— TEXTO DO EXERCÍCIO —
....
DEFINIÇÃO LULIANA DE HOMEM

LÚLIO foi um espírito inquieto. Da tradição, não deixou quase nada intocado; queria renovar tudo - a cristandade, a coexistência das religiões, a lógica e a medicina, a filosofia e a teologia; antes de tudo, porém, a linguagem. Procurava a variação; repugnava-lhe a linguagem vulgar das escolas. Sua mania de inovar na terminologia foi criticada já na Idade Média (J. GERSON), ao passo que de CUSA a imitava. Tomemos um simples exemplo: desde a antigüidade, tem-se definido o homem como animal rationale. LÚLIO não se dava por satisfeito com isso. O homem, segundo LÚLIO, deve ser definido como ser vivo humanizante, homificante (animal homificans) [10] . Pode-se objetar, contra isso, que em "homificar" (homificare) já estaria contido "homem" (homo), portanto, justamente o que se queria definir. Em todo caso, trata-se de um incômodo novo vocábulo. Mas esse incômodo foi intencional: o que o homem é, devia ser depreendido de sua atividade, de sua realização integral, do processo humano em seu todo; "ser vivo" e "racionalidade", animalitas e rationalitas, seriam determinações demasiadamente genéricas.

A composição desses termos na definição usual do homem enquanto "ser vivo dotado de razão" (animal rationale) não evita o dualismo, mesmo quando se acentua posteriormente sua unidade. Um leão, segundo LÚLIO, é um "ente leonificante" (ens leonans), Deus um "ente deificante" (ens deificans). A inovação terminológica de LÚLIO não revela apenas obstinação e volubilidade lingüísticas; aponta para uma concepção própria da realidade enquanto atividade, uma concepção que o formalismo lógico tradicional e o dualismo convencional perderam. Quem ouve a definição luliana do homem, não sabe ainda o que significa homificare. Mas aprende a atentar para a atividade vital humana integral; não se dá por satisfeito com uma subsunção exterior; começa a pensar o homem enquanto desconhecida atividade essencial abrangente, para além dos limites tradicionais de animalidade e racionalidade.
....
— TAREFA PROPOSTA 1 —
Responda com base no texto do exercício:
(a) Como Lúlio propõe definir o homem?
(b) Quem criticou já na Idade Média a mania de Lúlio de inovar na terminologia?
(c) Que designação Lúlio atribui a Deus?
— TAREFA PROPOSTA 2 —
Reproduza o trecho do texto do exercício que vai de "A composição desses" até "animalidade e racionalidade.", incluindo estas últimas palavras.
Os itens não têm relação com o texto do exercício.
....
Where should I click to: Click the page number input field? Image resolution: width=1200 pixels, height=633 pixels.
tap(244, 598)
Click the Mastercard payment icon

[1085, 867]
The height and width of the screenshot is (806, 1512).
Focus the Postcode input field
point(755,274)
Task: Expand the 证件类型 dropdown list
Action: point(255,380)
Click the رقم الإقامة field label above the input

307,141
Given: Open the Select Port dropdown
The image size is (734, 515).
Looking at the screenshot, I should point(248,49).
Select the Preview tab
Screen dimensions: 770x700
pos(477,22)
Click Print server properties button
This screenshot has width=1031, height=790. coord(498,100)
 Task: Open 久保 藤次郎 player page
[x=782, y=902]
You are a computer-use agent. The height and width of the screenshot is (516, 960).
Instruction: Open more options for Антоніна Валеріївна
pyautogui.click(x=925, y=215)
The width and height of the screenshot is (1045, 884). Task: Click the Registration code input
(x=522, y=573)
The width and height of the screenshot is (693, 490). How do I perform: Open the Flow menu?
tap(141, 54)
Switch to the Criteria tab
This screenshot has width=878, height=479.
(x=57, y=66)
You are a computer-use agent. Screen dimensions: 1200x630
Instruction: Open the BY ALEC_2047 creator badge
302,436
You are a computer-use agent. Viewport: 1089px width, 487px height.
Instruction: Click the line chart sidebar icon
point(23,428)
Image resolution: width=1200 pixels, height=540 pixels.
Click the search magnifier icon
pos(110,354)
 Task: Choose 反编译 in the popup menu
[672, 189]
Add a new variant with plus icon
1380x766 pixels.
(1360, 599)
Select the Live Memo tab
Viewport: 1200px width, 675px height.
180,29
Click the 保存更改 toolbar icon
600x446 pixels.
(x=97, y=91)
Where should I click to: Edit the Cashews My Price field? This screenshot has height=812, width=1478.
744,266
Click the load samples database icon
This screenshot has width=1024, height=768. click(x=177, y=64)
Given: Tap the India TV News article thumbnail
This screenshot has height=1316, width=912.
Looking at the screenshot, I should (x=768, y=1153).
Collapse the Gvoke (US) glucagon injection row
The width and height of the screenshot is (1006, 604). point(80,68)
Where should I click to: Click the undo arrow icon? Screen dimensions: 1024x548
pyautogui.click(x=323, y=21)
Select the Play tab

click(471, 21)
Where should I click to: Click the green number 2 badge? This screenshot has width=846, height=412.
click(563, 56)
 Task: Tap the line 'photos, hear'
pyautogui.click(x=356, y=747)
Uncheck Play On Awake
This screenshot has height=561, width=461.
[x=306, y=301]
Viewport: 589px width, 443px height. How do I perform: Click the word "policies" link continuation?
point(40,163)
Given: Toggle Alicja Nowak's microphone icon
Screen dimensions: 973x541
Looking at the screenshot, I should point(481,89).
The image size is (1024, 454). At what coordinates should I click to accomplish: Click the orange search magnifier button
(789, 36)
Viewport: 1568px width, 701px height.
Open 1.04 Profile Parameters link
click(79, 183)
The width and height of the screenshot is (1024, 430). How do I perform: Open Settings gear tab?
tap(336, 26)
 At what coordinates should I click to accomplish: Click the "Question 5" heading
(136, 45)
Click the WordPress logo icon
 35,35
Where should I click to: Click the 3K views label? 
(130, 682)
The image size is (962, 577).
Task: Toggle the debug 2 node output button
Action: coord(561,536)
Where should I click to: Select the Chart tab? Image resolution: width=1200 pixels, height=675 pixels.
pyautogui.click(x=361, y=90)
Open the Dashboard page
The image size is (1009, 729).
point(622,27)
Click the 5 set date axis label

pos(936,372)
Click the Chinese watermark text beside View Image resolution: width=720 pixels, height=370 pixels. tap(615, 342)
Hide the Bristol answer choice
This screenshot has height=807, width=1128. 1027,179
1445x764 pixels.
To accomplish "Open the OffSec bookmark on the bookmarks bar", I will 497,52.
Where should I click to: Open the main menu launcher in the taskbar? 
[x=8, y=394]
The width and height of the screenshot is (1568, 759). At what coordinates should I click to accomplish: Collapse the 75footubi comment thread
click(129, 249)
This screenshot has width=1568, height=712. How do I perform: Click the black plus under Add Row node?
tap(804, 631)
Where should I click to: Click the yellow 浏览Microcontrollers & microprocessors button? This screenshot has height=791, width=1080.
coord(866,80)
....
— CAMPO DE RESPOSTA 1 —
(a) Como ser vivo humanizante, homificante (animal homificans).
(b) J. Gerson.
(c) Ente deificante (ens deificans).

— CAMPO DE RESPOSTA 2 —
A composição desses termos na definição usual do homem enquanto "ser vivo dotado de razão" (animal rationale) não evita o dualismo, mesmo quando se acentua posteriormente sua unidade. Um leão, segundo LÚLIO, é um "ente leonificante" (ens leonans), Deus um "ente deificante" (ens deificans). A inovação terminológica de LÚLIO não revela apenas obstinação e volubilidade lingüísticas; aponta para uma concepção própria da realidade enquanto atividade, uma concepção que o formalismo lógico tradicional e o dualismo convencional perderam. Quem ouve a definição luliana do homem, não sabe ainda o que significa homificare. Mas aprende a atentar para a atividade vital humana integral; não se dá por satisfeito com uma subsunção exterior; começa a pensar o homem enquanto desconhecida atividade essencial abrangente, para além dos limites tradicionais de animalidade e racionalidade.